THG shares sank by 12% in early trading this morning after the British retailer and brand owner posted lowered half-year results for 2023.
Revenues declined by 9.3% to £969.3m for the six months ended 30 June 2023, attributed to “significant” inflationary pressures over the past 18 months.
Losses increased to £99.5m, impacted by a one-off charge related to discontinued categories.
The Lookfantastic owner’s beauty division also dragged down results during the first half of the year, with sales falling by 10.4%.
THG said beauty sales were held back in H1 by short-term global destocking impacting manufacturing volumes.
It added that the category was also affected by a company’s “de-emphasis in certain beauty markets and the proactive pivoting of the THG Ingenuity strategy”.
However, THG said the situation has now started to reverse with the division returning to growth in August 2023.

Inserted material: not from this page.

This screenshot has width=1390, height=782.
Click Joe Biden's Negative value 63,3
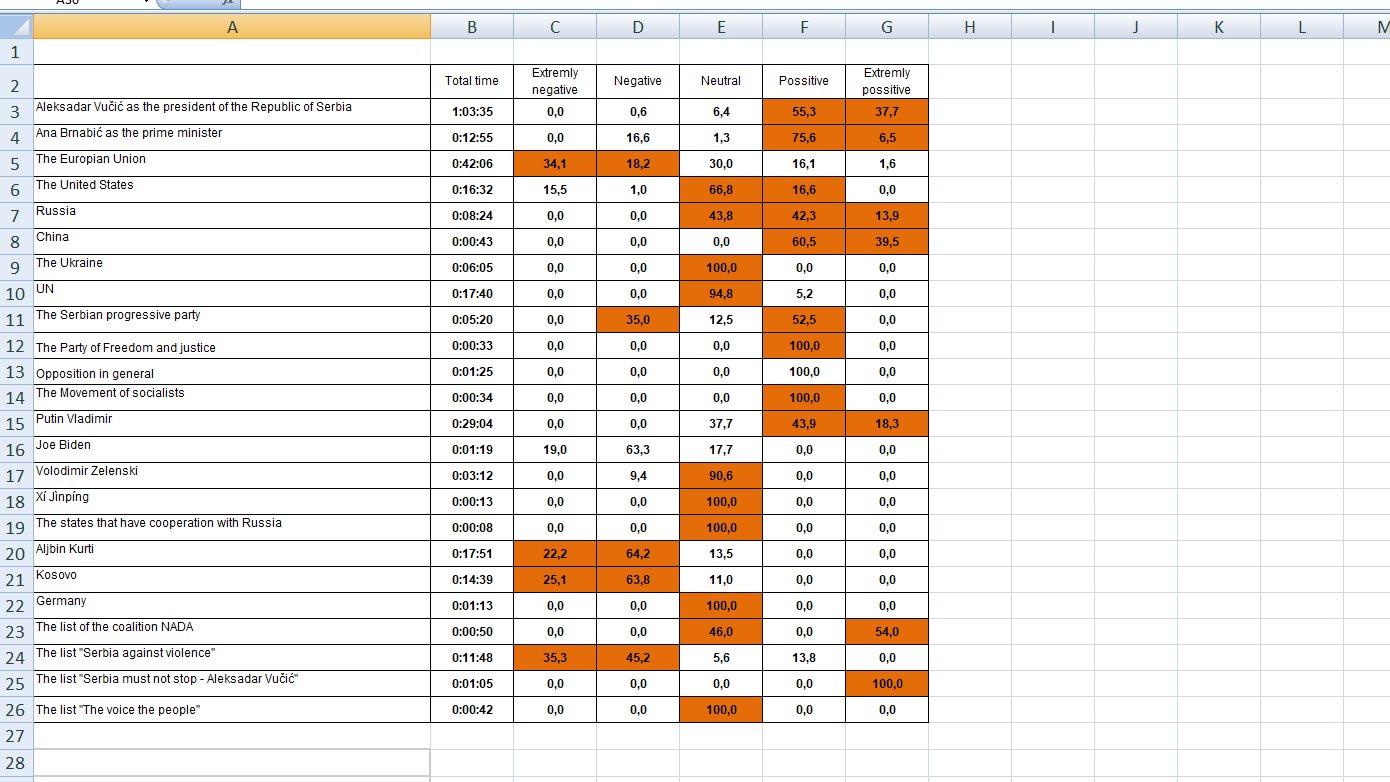click(638, 450)
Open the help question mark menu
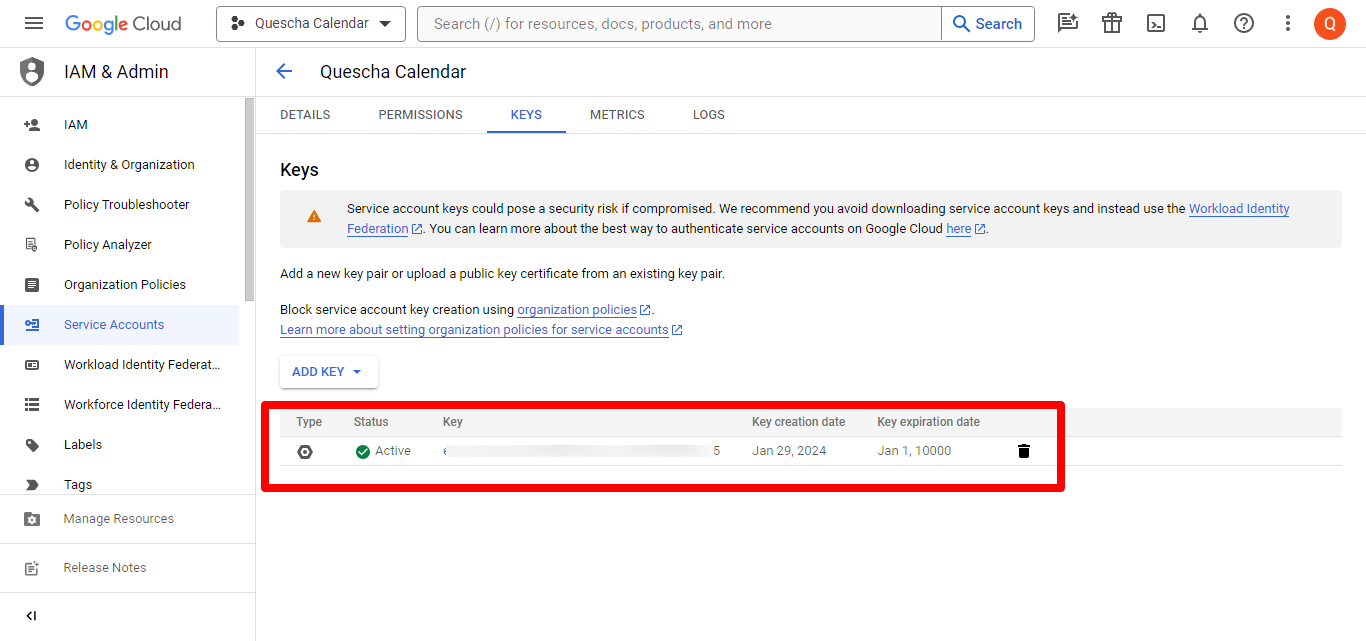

"Recent progress within our Beauty division has been more encouraging, underpinned by strong performances in the group's Perricone MD and Espa brands, as well as across Cult Beauty,” said Matthew Moulding, THG CEO.
“Margin improvements have steadily built through H1, as focus shifted to orders that deliver immediate profitability, where we benefit from the economies of scale associated with our local distribution hubs.”
Despite anticipating an improved second half to the year, THG has adjusted its full-year guidance to come in flat or fall by up to 5% in 2023.
The company said for 2024, operational leverage, incremental cost efficiencies and commodity price improvements will support further margin recovery.
"The cash performance of the group has been strong in H1, but also over the last 12 months," added Moulding.
“Group cash flow performance improved by £350m compared to the previous 12 months, reflecting the completion of our global infrastructure roll-out program, with the group now achieving significant operating leverage from a well invested, automated, global platform.”
Moulding purchased London-based finance newspaper City AM in June this year.
The British businessman acquired the company through a pre-pack administration process for an undisclosed sum.
City AM, which was loss-making prior to its acquisition, was put up for sale in July 2023 by its owners seeking either investment or disposal - but failed to find a buyer.
Moulding also recently found himself at the centre of a spat with US hedge fund Quintessential Capital Management (QCM).
It is not the first time that Moulding has publicly expressed his frustrations with the press, hedge funds and bank analysts.
In April, Matthew Moulding hit back on social media about the UK media’s coverage of the beauty company, in the wake of a takeover proposal from US buyout firm Apollo.
A LinkedIn post by Moulding targeted the British, which he said “regularly build negative coverage” against UK listed companies.